Текст книги "Будь Жегорт"
Автор книги: Ирена Доускова
Жанр: Современная зарубежная литература, Современная проза
Возрастные ограничения: +16
сообщить о неприемлемом содержимом
Текущая страница: 9 (всего у книги 9 страниц)
19. Как у нас на лестнице была кровь
У нас были Микулаш с чертом, и Пепичек опять плакал. А я их уже не боялась. Святого запаха приключений вокруг них не было, пахло скорее пивом и сигаретами, а у Микулаша сползала борода, и еще с прошлого года они сильно уменьшились. Когда они ушли, я сказала Пепе, что, кажется, они были ненастоящие.
– Ну да, – сказал Пепа, – Дусил умер, а Лудек Старый переехал. Так что мы Станду с Ярдой попросили.
Станда и Ярда – это рабочие сцены.
– Ну зачем ты так говоришь? – рассердилась Каченка.
– А что, они уже большие, – сказал Пепа.
Тогда я сразу спросила про Ежишека, потому что уже видела, что у Каченки в шкафу спрятаны разные свертки в рождественской упаковке.
Тоже не существует. Нисколечко. Но Пепичеку мы об этом не стали говорить, потому что он еще маленький, а все это и придумано ради маленьких детей. Я немного расстроилась, но не так сильно, как Каченка. А ведь она уже давно должна была это знать.

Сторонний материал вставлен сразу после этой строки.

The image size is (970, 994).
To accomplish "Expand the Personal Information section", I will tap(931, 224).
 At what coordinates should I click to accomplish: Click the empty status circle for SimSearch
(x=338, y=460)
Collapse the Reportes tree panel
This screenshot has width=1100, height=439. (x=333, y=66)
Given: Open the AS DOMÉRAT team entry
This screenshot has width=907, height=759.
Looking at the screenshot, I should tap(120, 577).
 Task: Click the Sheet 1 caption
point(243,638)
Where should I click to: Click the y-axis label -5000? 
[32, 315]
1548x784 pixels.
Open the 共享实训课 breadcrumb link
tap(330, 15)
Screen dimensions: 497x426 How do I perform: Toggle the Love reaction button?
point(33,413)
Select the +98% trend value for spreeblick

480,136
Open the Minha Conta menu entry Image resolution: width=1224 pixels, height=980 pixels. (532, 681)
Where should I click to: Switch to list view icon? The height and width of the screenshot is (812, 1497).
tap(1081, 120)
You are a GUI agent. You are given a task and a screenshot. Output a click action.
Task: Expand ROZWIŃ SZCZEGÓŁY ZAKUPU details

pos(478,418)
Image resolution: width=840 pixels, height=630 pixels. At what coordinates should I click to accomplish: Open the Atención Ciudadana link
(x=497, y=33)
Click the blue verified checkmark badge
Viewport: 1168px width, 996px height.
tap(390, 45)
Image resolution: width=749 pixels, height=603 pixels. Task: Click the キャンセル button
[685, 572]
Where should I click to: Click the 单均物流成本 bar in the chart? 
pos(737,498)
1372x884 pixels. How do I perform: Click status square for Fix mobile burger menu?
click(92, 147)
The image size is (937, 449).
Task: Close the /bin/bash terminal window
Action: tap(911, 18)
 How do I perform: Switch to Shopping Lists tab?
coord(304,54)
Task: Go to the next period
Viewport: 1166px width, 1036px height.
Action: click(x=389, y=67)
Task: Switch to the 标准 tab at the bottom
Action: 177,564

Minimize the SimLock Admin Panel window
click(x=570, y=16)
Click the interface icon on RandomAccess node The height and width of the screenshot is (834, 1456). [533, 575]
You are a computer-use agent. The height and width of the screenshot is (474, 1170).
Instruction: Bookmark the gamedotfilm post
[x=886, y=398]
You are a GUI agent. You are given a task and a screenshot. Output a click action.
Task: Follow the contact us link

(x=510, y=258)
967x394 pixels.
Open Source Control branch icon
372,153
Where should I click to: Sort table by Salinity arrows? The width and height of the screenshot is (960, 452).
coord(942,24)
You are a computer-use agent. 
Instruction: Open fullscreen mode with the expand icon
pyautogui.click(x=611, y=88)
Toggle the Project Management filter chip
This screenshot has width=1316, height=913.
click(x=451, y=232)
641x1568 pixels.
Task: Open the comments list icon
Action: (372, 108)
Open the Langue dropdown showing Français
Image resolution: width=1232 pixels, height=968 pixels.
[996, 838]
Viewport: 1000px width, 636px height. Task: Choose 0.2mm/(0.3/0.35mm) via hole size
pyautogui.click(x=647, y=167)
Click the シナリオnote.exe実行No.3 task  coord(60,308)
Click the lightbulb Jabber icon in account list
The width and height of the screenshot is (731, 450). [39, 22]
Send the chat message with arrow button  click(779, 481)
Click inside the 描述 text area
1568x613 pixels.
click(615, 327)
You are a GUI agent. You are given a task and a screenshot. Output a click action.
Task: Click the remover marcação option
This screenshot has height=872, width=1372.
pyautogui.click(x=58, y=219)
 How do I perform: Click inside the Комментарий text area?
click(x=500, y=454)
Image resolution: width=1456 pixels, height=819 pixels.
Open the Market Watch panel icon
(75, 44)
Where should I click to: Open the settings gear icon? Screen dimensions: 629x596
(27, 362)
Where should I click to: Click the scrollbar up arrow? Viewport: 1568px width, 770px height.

У Каченки все еще забинтована голова, и, когда мы выходим на улицу, она надевает берет, чтобы бинты не намокли. Дождь все идет и идет.
Я спрашивала, поедем ли мы в Закопы хотя бы на Рождество. Каченка сказала, что нет. Мы еще ни разу не были на Рождество не в Закопах, так что не знаю. Но подарки для бабушки с дедушкой она покупает. Когда я возвращаюсь домой из школы, с немецкого или с балета, то мы иногда идем за подарками и украшениями на елку. Обычно уже темно, и светятся витрины.
Каченка дала мне сто крон, чтобы я могла всем выбрать подарки. В следующем году я уже буду на это откладывать сама. Пепе я купила красивый широкий галстук. Он был довольно дорогой, стоил восемнадцать крон и пятьдесят геллеров, так что теперь я беспокоюсь, хватит ли оставшихся восьмидесяти одной кроны и пятидесяти геллеров на все остальное. Но галстук правда замечательный, сине-зеленый, как хвосты у русалок, и на нем большие оранжевые цветы и розовые бабочки. Такого я еще ни разу не видела ни на одном мужчине, думаю, что Пепе понравится. Я выбрала его сама, без Каченки, по дороге из школы. Каченка была потрясена, когда его увидела.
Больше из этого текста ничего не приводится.